Reisreportage Frankrijk: Pyrénées-Orientales

Renske Cramer Creatief foto van de Pyrenees-Orientales, Frankrijk De Pyrénées-Orientales: volop natuurschoon! Snel meer foto’s bekijken? Scroll naar beneden. Onder de tekst staat een fotopresentatie.

Pyrénées-Orientales: parel van Frankrijks diepe zuiden

 
Portret van Renske CramerDe Pyrénées-Orientales in een paar woorden? Mooie landschappen, rijke natuur, dito erfgoed, heerlijk klimaat. En dat zijn dan alleen nog maar de dingen die óns aanspreken. Het departement biedt natuurlijk nog veel meer leuks. Na 35 jaar hebben we de kennismaking met dit gebied hernieuwd. En we spraken af dat we nog eens terug gaan, maar ditmaal wel een stuk sneller!

De Pyrénées-Orientales liggen in het diepe zuiden van Frankrijk. In het oosten grenst het departement aan de Middellandse Zee, in het zuiden aan Spanje.
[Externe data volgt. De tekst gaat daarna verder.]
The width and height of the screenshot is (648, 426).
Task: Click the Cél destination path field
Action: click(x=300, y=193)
Ga je naar het noorden, dan kom je in de Aude met zijn uitgestrekte wijngaarden. Een ritje naar het westen brengt je dieper de Pyreneeën in, naar het departement Ariège. En niet te vergeten naar Andorra (voordeliger tanken!).

Wandelen? Massif du Canigou!

De hoogste berg van de Pyrénées-Orientales is de Pic Carlit (2.921 m) ten noordoosten van Font-Romeu. Maar de bekendste berg van het departement is de Pic du Canigou (2.784 m), die het landschap van het zuidelijke deel domineert. Vanaf de top kun je bij helder weer Barcelona zien liggen. Het Massif du Canigou biedt geweldige wandelroutes.
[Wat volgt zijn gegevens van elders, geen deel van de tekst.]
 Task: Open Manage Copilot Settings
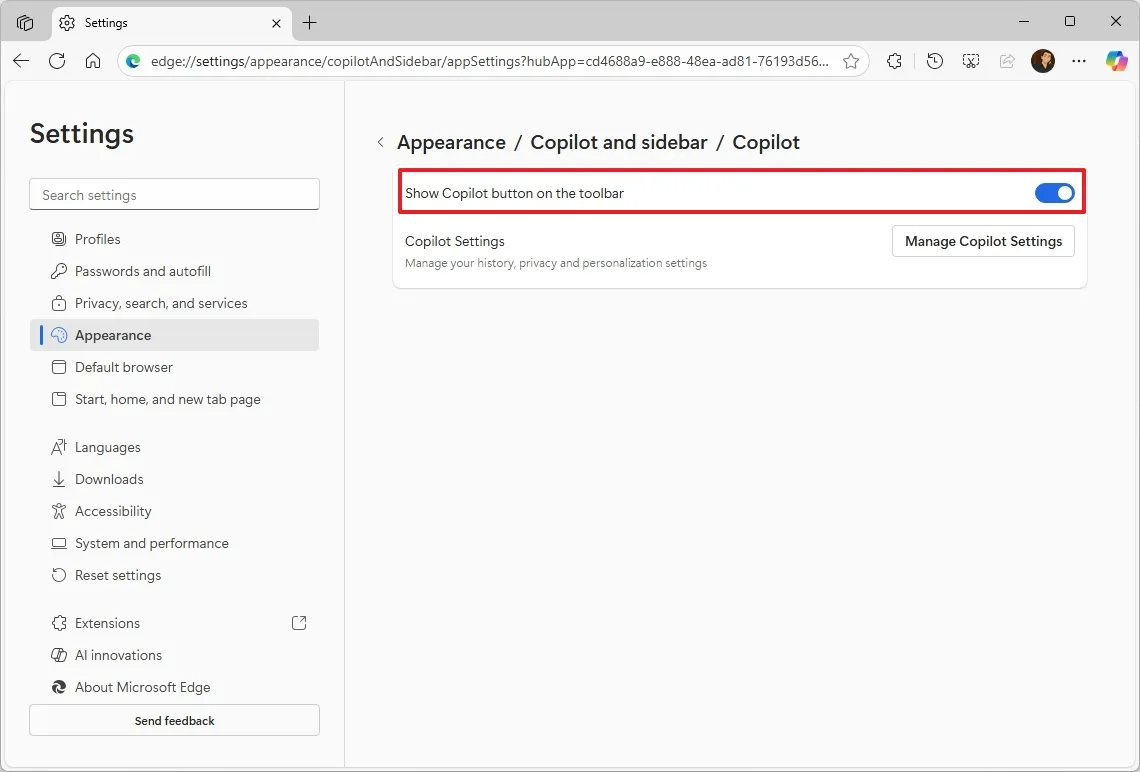[x=982, y=241]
Volop natuurschoon en erfgoed

De streek is heel rijk aan natuurschoon, zowel te land (onder andere gorges en grotten) als ter zee (de Réserve naturelle nationale de Cerbère-Banyuls). De regio heeft verder een boeiende geschiedenis, die heeft geresulteerd in een rijk erfgoed. Je vindt er veel kastelen, kloosters en andere interessante bouwwerken, die teruggaan tot de Romeinse tijd. (Op deze site vindt u een lijst van bezienswaardigheden met links.)

Warm maar vaak winderig

De Pyrénées-Orientales kennen een mediterraan klimaat. De zon schijnt er gemiddeld 300 dagen per jaar. De zomers zijn er warm tot zeer warm en de winters zacht. Sneeuwen doet het in de lagere delen zelden. Maar een koude wind uit het noordwesten (de Tramontane) kan de temperatuur in alle seizoenen gevoelig doen dalen. Hij kan aanwakkeren tot meer dan 100 km/uur. Erg onaangenaam…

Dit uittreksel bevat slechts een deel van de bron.